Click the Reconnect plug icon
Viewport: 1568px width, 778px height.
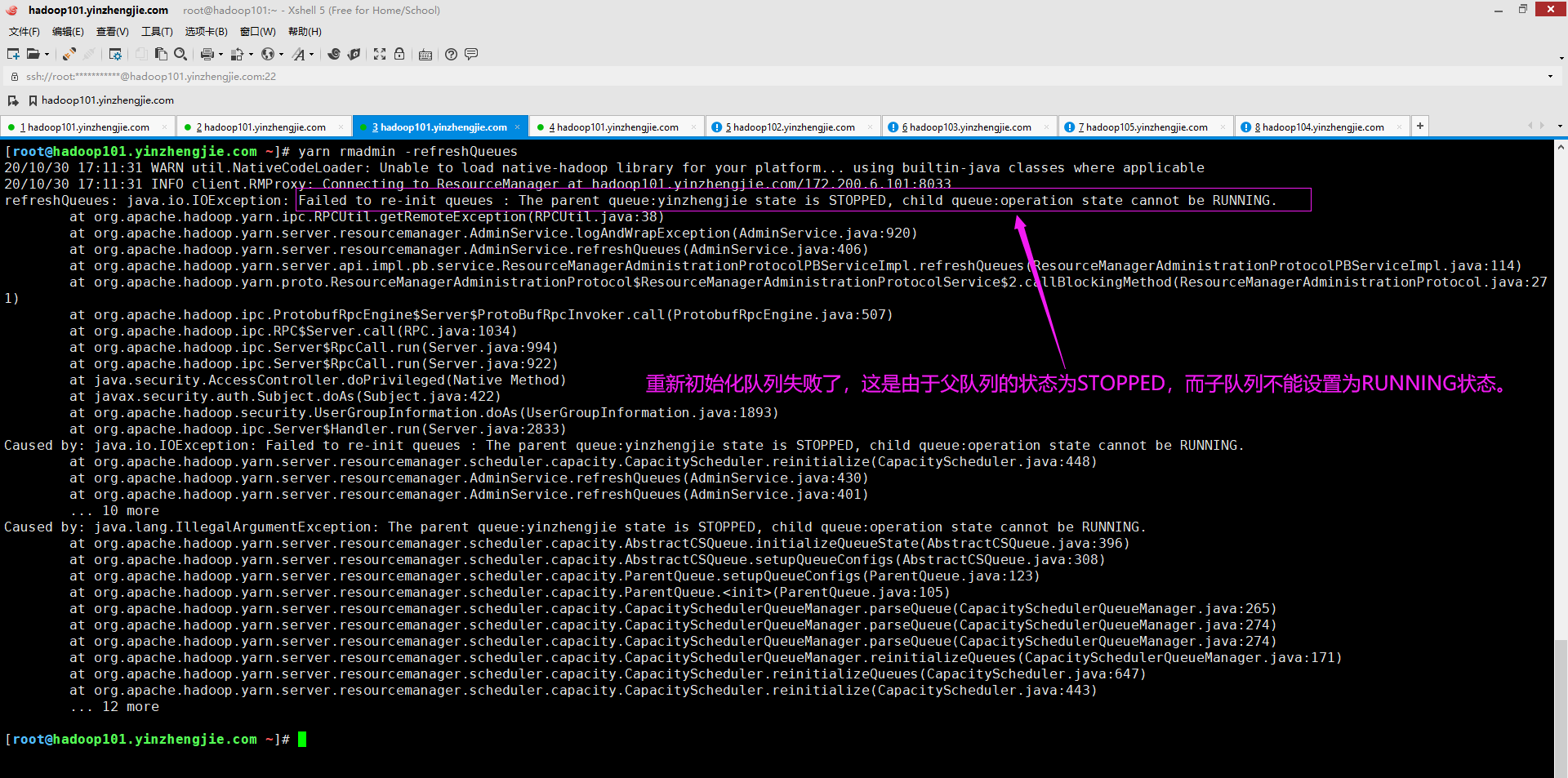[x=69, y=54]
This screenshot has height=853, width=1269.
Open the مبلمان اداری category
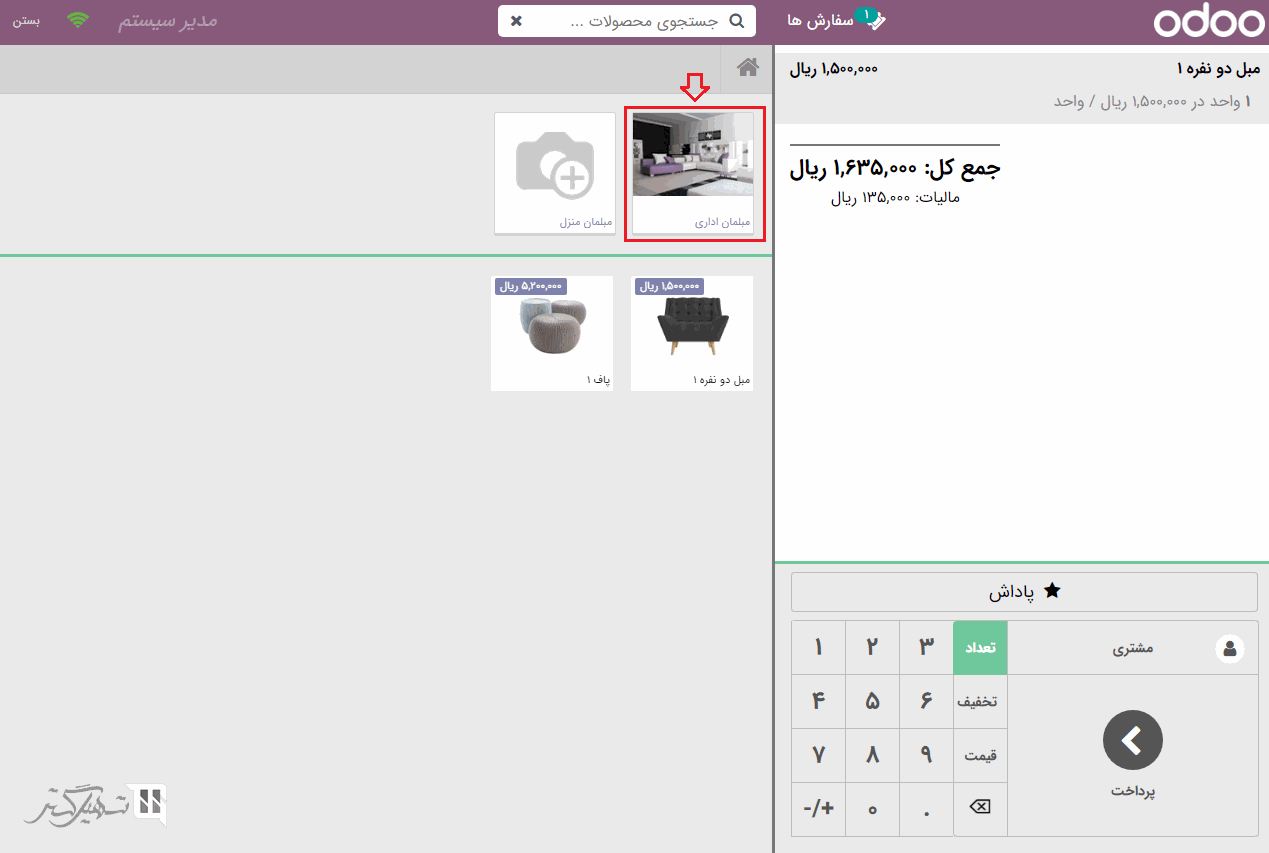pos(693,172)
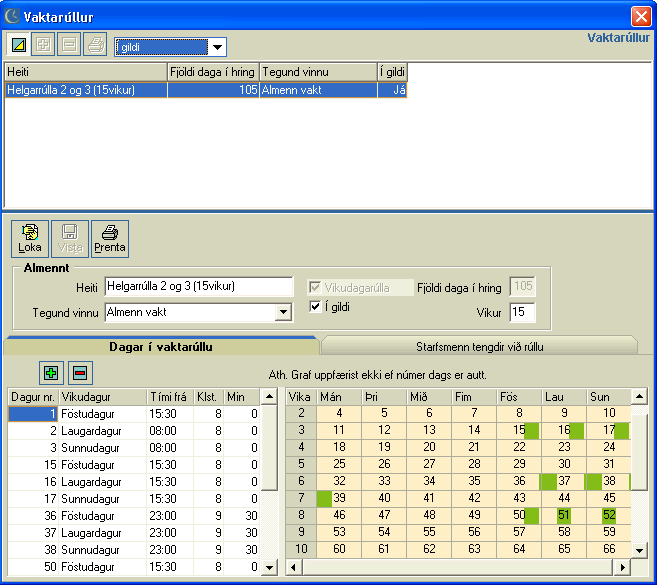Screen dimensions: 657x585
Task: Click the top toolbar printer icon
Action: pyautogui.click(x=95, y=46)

---------------

(Instructions to follow) Can you retype every line of the items above verbatim, omitting the pictures?

(Result of this exercise)
Click the Reconnect plug icon
Viewport: 1568px width, 778px height.
[x=69, y=54]
This screenshot has height=853, width=1269.
Open the مبلمان اداری category
pos(693,172)
Screen dimensions: 657x585
Task: Click the top toolbar printer icon
Action: pyautogui.click(x=95, y=46)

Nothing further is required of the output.